Stored records
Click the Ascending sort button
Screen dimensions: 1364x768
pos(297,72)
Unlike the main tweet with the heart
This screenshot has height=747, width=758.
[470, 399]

● WORK TASK: Would you please reproduce the entries above word for word?

● EXERCISE RESULT:
Click the Ascending sort button
Screen dimensions: 1364x768
pos(297,72)
Unlike the main tweet with the heart
This screenshot has height=747, width=758.
[470, 399]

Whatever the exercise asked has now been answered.